Willie Clancy Festival というセットダンスの祭典では本当にダンスが上手い人たちばかりで、はじめて参加したのにあまり戸惑わなかったことをよく覚えている。
今、アイルランドでセットダンスを嗜む人は高齢の方が多い。そして彼/彼女らはセットダンスが流行始めた数十年前からずっと踊り続けている。
10年のキャリアすら短いくらいだ。
ケーリー会場にいるダンサーはフィガーをほとんど把握していて、たとえ覚えていなくても体に染み込んだ動きですぐに対応する。
ジェントの僕がリードされることもままあった。
「ダンスってこうやって楽しむものだな」
と、そのときの僕は感じたのだろう。
いわゆる社交ダンスは男性がリードするもので、例に漏れずセットダンスも男性がリードするのだけれど、セットダンスがその他の社交ダンスと異なるのは8人で踊る点だ。
男性がリードする量が比較的少ないセットダンスでは場合によっては女性がリードすることができる。男女ともに不慣れな場合、その他の6人が助けることができる。
はじめは戸惑っていた人々も、周囲の助けで少しずつ顔がほころぶ。
トラブルが転じて笑顔のきっかけになる。
セットダンスにはそんな魅力がある。
「日本でもそんな風景が見られるといいな」と思った。
そのためには自分だけが上手いだけじゃない。みんなにも上手くなってほしい。なんなら僕の覚えていないフィガーを教えてほしい。
「だれもが安心して踊れるケーリー会場になるといい」
その礎になることを目指したのが SetDancePal(セットダンス仲間)だ。
今年の FisdaN では、去年よりスマホを見ている人が少なかったように感じた。それは、ベテランの方々が助けてくれていたからだろうし、あるいは、みんなが単純に上手くなったからかもしれない。
ケーリー中、他のセットのダンサーからフィガーの動きを聞かれることも何回かあった。それらのダンサーは自分のセットに戻り、同じセットの人に向けて説明していた。
そうした風景は僕がずっと見たかったものだ。
おわりに
今年の FisdaN では東京、長野のダンサーをはじめ、大阪、名古屋、広島からもダンサーが来ていた。
長野は日本の真ん中にあるので人が集まりやすいらしい。
東京以外のケーリーで各地のダンサーと会える・知り合えるのはなんだか嬉しい。
終わって数日。録音をたまに聞き返しながら、Flute Ceili Bandの文字通り"息の合った"ブレスや、ケーリーの度に味わい深くなる加瀬 早苗さんのピアノ、踊っているときにふと訪れる気持ちの良い時間のことを思い出す。
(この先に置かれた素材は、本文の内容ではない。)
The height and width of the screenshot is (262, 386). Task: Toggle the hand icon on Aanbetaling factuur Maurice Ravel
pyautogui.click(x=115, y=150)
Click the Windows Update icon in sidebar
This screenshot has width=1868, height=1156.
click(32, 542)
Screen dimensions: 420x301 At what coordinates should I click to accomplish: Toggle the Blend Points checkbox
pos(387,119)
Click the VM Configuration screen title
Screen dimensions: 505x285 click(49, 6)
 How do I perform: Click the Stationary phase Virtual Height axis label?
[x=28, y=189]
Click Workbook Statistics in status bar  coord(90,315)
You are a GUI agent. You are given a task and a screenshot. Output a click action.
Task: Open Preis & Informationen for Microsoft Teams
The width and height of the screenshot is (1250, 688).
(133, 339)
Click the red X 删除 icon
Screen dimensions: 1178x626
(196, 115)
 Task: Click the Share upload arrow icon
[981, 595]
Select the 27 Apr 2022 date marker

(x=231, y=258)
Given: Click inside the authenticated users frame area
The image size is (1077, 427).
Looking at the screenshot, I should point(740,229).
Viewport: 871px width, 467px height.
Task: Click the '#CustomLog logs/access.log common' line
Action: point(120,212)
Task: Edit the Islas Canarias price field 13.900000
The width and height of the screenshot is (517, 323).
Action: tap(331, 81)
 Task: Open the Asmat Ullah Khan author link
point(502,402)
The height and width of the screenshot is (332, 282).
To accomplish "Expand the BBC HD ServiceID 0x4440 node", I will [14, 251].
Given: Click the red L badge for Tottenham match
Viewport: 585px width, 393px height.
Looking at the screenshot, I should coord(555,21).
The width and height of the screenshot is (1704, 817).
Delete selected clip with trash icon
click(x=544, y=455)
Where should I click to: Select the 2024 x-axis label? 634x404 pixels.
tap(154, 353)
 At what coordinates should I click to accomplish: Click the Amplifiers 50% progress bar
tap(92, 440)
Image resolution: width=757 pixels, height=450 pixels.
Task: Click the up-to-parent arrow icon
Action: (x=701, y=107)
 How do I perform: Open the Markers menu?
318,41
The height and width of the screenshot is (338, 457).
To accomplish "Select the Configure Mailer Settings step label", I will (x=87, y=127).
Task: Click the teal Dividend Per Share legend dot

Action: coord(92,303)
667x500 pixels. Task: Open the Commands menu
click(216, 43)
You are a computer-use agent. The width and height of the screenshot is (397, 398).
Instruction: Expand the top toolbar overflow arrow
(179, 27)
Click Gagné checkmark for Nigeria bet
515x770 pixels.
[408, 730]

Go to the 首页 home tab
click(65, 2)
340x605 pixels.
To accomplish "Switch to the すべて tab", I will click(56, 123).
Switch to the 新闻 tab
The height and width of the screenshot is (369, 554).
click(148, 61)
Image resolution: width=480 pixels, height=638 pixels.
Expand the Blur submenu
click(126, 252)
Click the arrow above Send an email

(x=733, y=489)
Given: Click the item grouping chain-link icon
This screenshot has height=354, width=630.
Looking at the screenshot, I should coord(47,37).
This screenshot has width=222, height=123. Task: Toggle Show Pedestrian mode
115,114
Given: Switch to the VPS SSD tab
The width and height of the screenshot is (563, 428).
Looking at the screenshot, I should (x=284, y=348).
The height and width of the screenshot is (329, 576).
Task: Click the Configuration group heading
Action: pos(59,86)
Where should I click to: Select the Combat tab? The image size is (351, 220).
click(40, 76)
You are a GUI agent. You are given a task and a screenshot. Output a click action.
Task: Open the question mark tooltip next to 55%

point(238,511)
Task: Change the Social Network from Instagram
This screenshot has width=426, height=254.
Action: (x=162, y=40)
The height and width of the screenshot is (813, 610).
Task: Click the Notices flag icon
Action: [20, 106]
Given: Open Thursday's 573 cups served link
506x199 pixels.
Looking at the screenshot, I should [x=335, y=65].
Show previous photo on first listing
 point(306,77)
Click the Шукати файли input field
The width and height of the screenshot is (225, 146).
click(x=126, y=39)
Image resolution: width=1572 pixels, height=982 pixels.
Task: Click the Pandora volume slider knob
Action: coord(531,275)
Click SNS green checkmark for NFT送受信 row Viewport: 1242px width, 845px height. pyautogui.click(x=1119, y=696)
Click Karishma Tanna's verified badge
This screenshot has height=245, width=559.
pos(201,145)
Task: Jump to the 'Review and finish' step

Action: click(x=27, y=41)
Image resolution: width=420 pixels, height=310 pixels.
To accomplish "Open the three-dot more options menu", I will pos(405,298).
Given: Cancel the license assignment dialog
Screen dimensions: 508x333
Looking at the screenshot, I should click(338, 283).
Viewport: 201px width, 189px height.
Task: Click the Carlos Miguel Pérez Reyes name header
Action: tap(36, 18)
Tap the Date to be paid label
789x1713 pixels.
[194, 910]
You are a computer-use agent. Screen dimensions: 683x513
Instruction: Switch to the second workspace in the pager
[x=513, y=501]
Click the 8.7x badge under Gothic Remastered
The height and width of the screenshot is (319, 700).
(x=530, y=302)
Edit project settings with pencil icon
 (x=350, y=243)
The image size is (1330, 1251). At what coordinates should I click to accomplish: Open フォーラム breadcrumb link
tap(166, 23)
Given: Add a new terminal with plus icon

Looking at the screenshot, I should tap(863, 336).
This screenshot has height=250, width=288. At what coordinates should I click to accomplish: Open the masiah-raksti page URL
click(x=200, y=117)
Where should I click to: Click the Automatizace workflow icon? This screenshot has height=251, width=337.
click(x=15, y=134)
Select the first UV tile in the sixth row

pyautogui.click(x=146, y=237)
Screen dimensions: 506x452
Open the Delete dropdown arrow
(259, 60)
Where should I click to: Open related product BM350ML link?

ピンチヒッターのみっちーはかっこよかった。
去年の FisdaN も、今年の FisdaN も、とってもたのしかった。
開催してくれたバンドメンバーの方々には感謝をしてもしきれない。ダンサーとしてこれほど楽しいイベントは日本で他にない。
参加者として、できる限り力になりたい。
これからも(無理のない範囲で)続いてほしい。
それといーちゃん、今度はシャンノースでアレやろーな!!
「信濃の国」てぬぐい、売ってるよ
2nd Céilí、和服
今年は会場でビールが飲めました。
おまけ
長野へ行ったら「アイルランド音楽サウナ部」
長野県信濃町にあるゲストハウス Lampでプチケーリーを開きたいと考えています。ダンスが好きで長野までフッ軽な貴方、サウナ・ケーリーやろうぜ!!!